Auch die bekannte Diskussion über männliche und weibliche Redeanteile wurde geführt. Hier bin ich der Meinung, dass frau männliche Einsteiger in die Thematik nicht durch entsprechende Vorwürfe abschrecken muss. Selbst wenn sie fundiert begründet sind, wird dies Abwehrhaltungen auslösen. Ich persönlich halte einen „zu hohen“ männlichen Redeanteil im Zweifel für weniger schlimm als eine eingeschüchterte männliche Teilnehmerminderheit, die sich permanent angegriffen fühlt – so erlebt in manchem Seminar zur Geschlechtergeschichte.

Übrigens sind auf Barcamps nicht nur Frauen, sondern auch die Geisteswissenschaften unterrepräsentiert. Dabei sehe ich sie durchaus nicht nur als Veranstaltung für IT-Experten an. Gerade weil hier auch gesellschaftlich-politische Diskurse geführt werden, halte ich die Beteiligung von Geisteswissenschaftlern und Medienschaffenden für wünschenswert. Diese können nicht nur viel für ihre eigene Arbeit lernen, sondern auch andere Perspektiven einbringen. Keine Sorge: Ein paar Wochen intensives Twittern reichen zweifellos aus, um zu vielen der auf Barcamps diskutierten Themen einen Zugang zu bekommen und ihre Relevanz zu erkennen. Eine ganz andere Frage wäre darüber hinaus, ob nicht die Geisteswissenschaften die Veranstaltungsform „Barcamp“ für sich übernehmen könnten und von der dort praktizierten Diskussions- und Vernetzungskultur lernen könnten.

Autorin: Nina Theofel
Redakteurin: Antje Schrupp
Eingestellt am: 21.09.2009

Kommentare zu diesem Beitrag

  • Dirk Schornstein sagt:

    Barcamp Patin

    Sehr guter Artikel, habe ich auch als eher Fremder im Gender-Thema gerne gelesen.
    Ja, ich fand Barcamps für Frauen albern – aus dem einfachen Grund, als niemand auf die Idee käme ein Barcamp für Männer zu organisieren. Für mich sind Barcamps wie das Web: auch dort spielt für mich das Geschlecht keine Rolle. Und das finde ich gut so.

    Ich möchte kurz darauf eingehen, warum ich das Thema Barcamp-Patenschaften nicht auf Frauen fokussiert habe: Das Thema der Barcamp-Patenschaften ist in meinen Augen kein Gender-Thema. Auch unter Männern herrscht eine gewisse „Angst“ sie müßten bei einem Barcamp sofort auf die Bühne (wie auch die Kommentare unter meinem Patenschaft-Post zeigen). Einige Startseiten von Barcamps nähren diese Angst auch noch unnötig und tun sich damit in meinen Augen selbst keinen Gefallen. Auch in unserer Session haben wir gesehen, daß Patenschaft kein reines Frauenthema ist.

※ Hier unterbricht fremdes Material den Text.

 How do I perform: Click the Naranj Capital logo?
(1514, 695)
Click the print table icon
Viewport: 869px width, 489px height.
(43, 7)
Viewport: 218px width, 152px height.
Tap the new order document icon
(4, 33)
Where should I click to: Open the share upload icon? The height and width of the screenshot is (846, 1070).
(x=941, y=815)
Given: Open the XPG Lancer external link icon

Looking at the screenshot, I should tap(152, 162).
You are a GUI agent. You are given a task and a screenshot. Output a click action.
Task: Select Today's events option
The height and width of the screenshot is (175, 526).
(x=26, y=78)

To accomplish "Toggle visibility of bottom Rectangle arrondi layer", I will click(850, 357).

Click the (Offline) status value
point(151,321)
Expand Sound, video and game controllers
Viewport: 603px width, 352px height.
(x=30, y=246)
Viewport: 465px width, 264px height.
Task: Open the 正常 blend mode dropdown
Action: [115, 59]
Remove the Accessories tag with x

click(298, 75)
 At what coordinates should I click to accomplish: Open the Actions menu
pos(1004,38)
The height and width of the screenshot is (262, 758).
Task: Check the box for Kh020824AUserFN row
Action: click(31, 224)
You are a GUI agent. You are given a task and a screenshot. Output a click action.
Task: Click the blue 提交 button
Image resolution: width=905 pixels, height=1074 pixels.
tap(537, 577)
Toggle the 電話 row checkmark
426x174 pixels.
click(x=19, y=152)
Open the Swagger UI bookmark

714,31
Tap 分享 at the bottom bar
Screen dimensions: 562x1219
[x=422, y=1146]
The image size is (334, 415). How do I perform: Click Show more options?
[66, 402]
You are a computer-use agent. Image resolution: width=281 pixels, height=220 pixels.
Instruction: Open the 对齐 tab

    Zudem wäre es mir als Mann sehr schwer gefallen eine Patenschaft nur für Frauen anzubieten ohne im falschen Licht dazustehen. Ich möchte aber ausdrücklich Frauen dazu ermutigen als Barcamp-Patin aufzutreten. Nach der Argumentation des Barcamp für Frauen dürfte es leichter fallen sich einer gleichgeschlechtlichen Patin anzuvertrauen.